There is a line containing "You are a computer-use" in the records below. Repeat it and every line after it, exactly, through the final line, but no pictures.

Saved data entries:
* * *

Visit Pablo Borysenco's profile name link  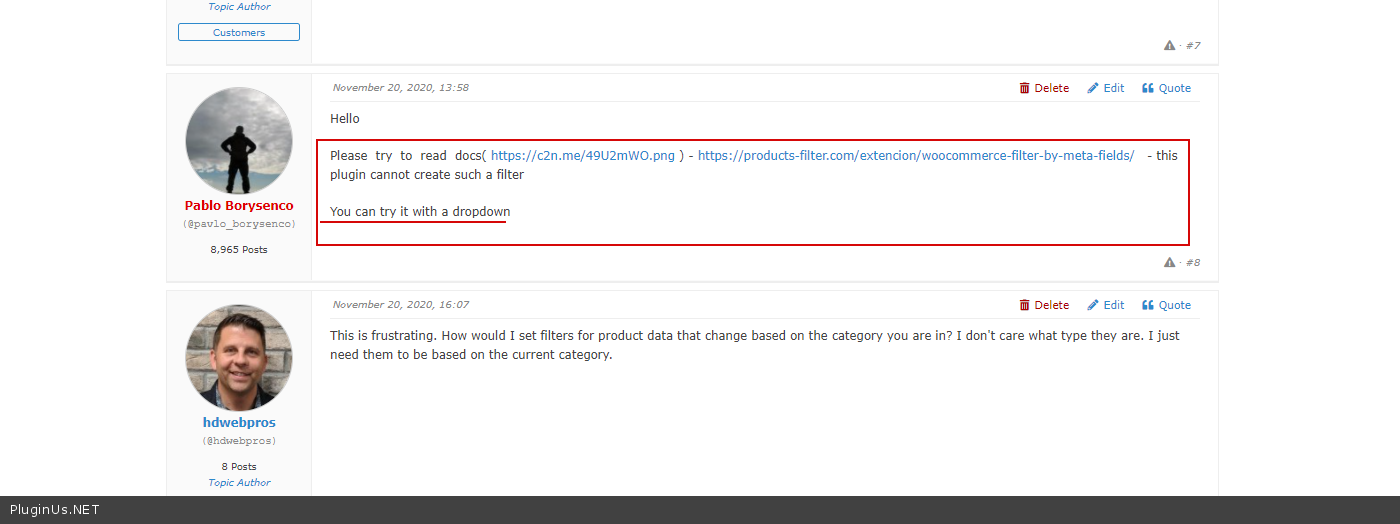pos(239,206)
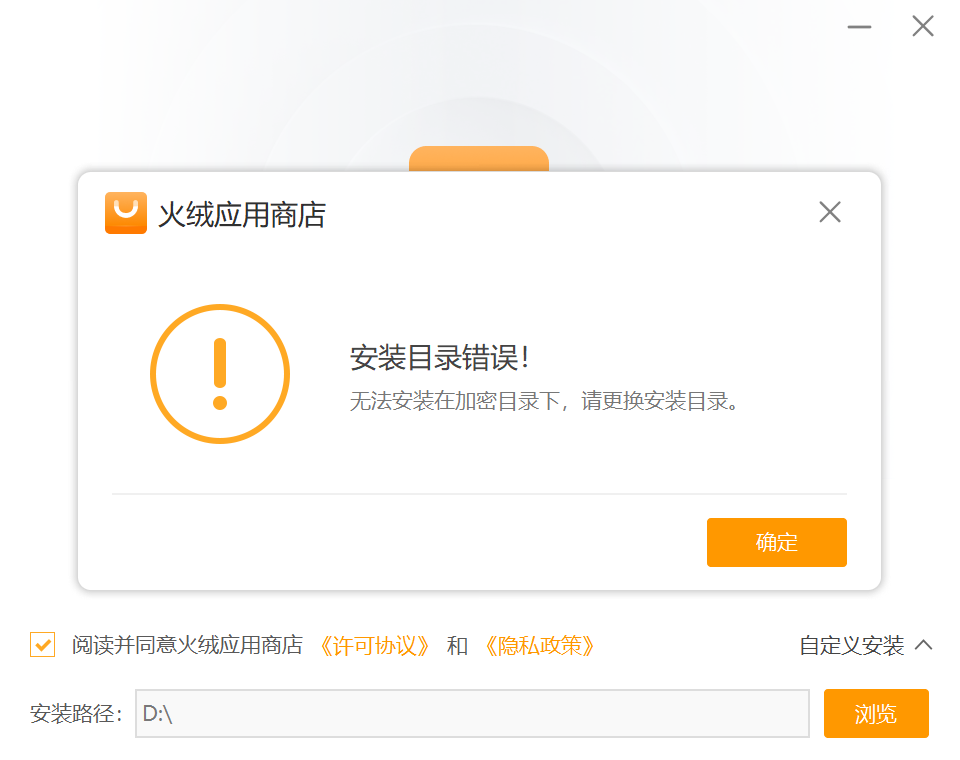Collapse the 自定义安装 text option
This screenshot has width=960, height=760.
point(851,646)
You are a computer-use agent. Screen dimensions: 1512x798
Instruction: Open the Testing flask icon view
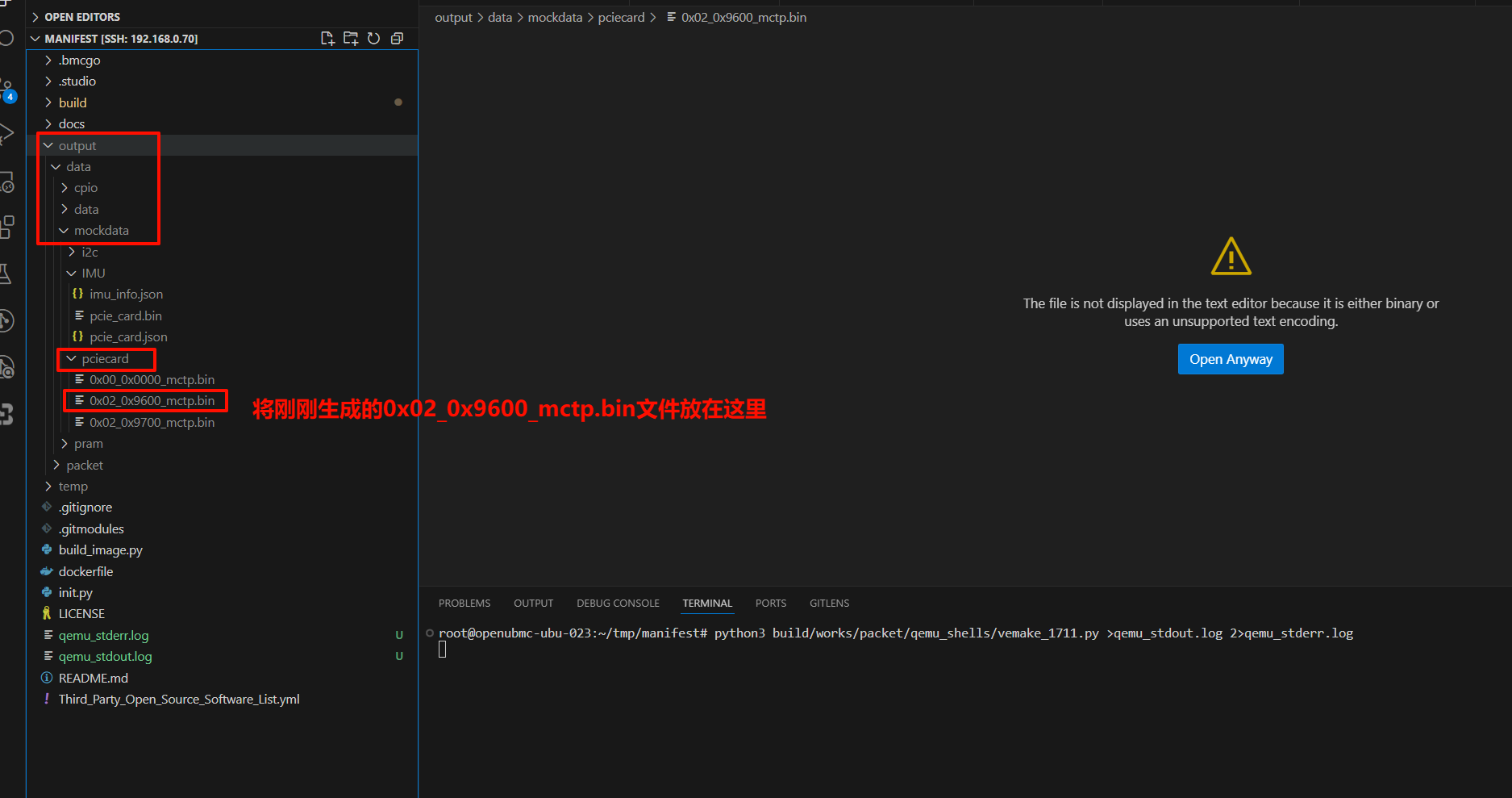[6, 274]
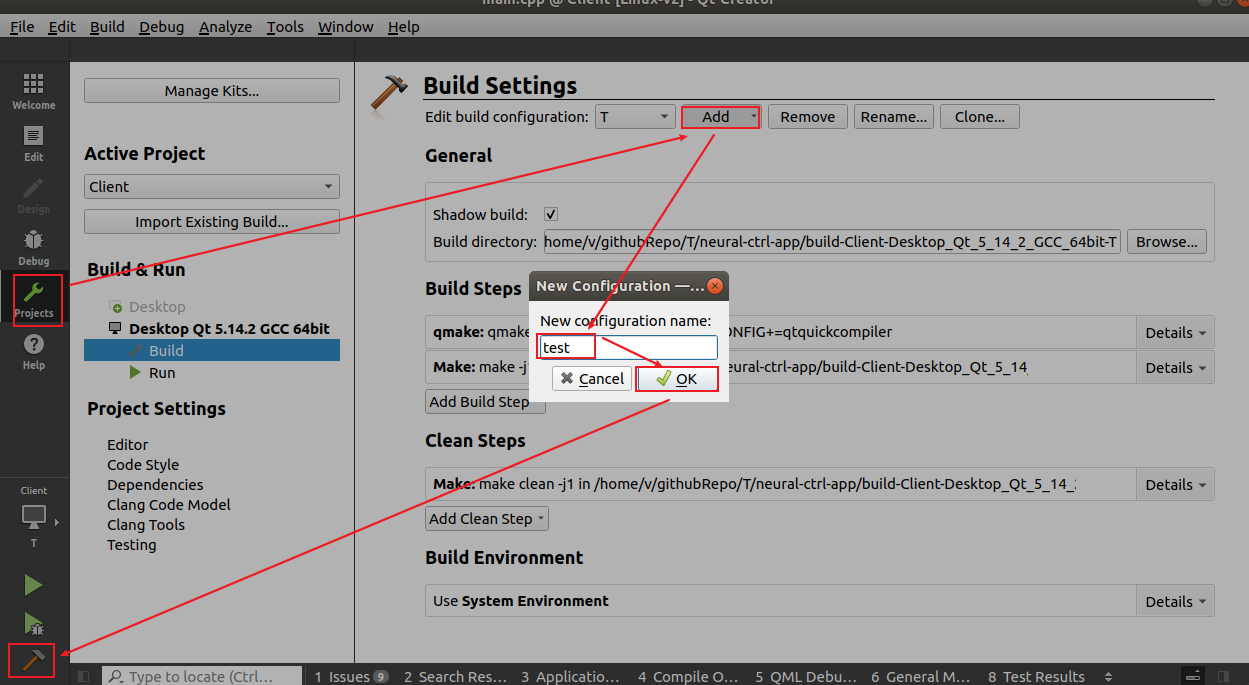Open the Welcome mode
This screenshot has width=1249, height=685.
[33, 90]
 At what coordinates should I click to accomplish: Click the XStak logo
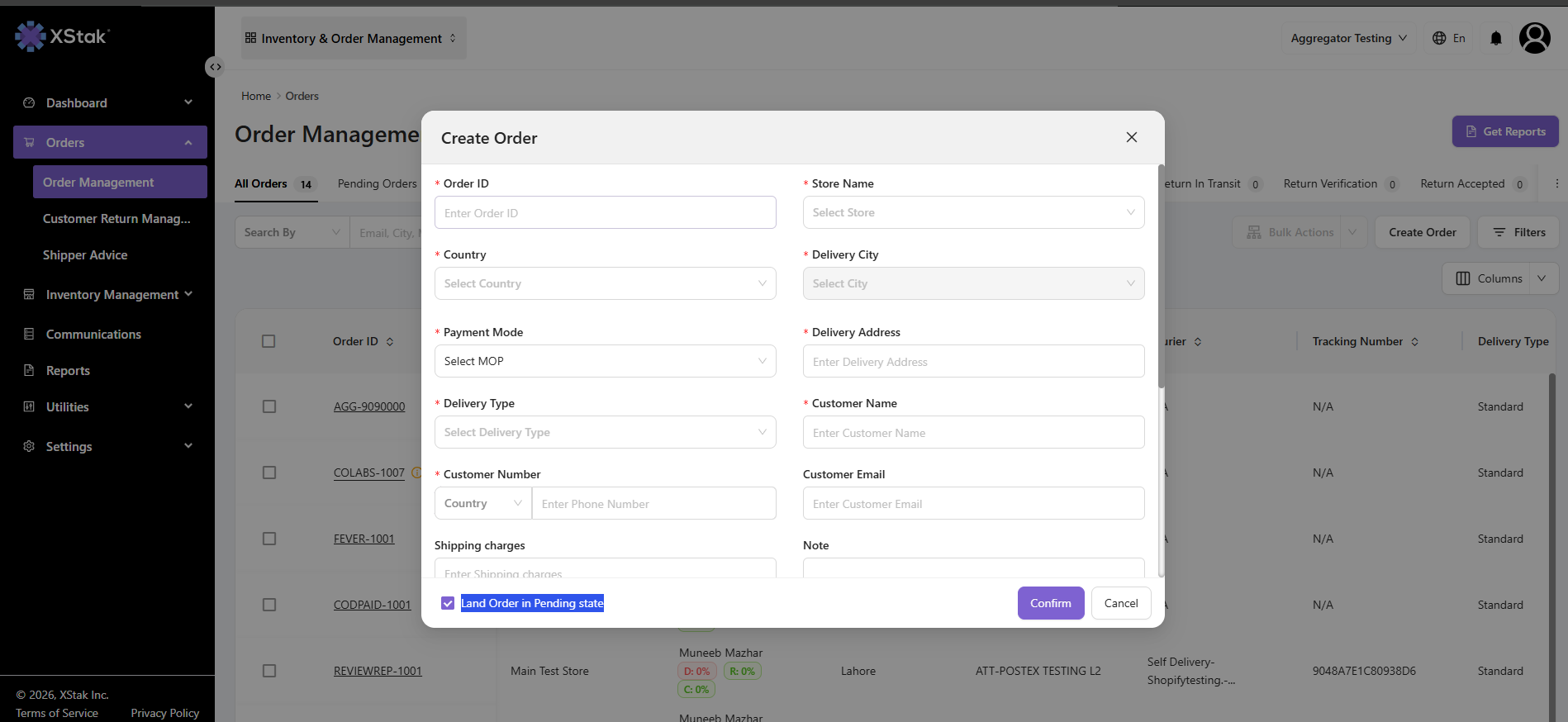point(62,36)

* * *

◆ SOLUTION TO THIS TASK:
You are a computer-use agent. Screen dimensions: 1512x798
Instruction: Open the Testing flask icon view
[6, 274]
Open the Welcome mode
This screenshot has width=1249, height=685.
[33, 90]
 At what coordinates should I click to accomplish: Click the XStak logo
point(62,36)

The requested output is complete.